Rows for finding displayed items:
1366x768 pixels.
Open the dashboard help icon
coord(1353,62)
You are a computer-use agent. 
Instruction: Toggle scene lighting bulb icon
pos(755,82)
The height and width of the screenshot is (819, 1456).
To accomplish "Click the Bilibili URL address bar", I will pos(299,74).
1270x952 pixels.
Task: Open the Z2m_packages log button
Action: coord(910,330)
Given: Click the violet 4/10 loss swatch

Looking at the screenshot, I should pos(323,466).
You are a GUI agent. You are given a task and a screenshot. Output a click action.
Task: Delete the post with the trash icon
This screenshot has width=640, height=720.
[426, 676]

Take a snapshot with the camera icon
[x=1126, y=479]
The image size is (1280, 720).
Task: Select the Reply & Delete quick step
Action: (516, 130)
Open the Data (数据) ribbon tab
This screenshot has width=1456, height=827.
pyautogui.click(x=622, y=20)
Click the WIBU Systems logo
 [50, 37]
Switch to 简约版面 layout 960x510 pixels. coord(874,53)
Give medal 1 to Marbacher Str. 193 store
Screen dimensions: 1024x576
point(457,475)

EXERCISE: Pull out each line of the rows above that contains the word "agent", and copy every such line in full.

SOLUTION BELOW:
You are a computer-use agent. 
You are a GUI agent. You are given a task and a screenshot. Output a click action.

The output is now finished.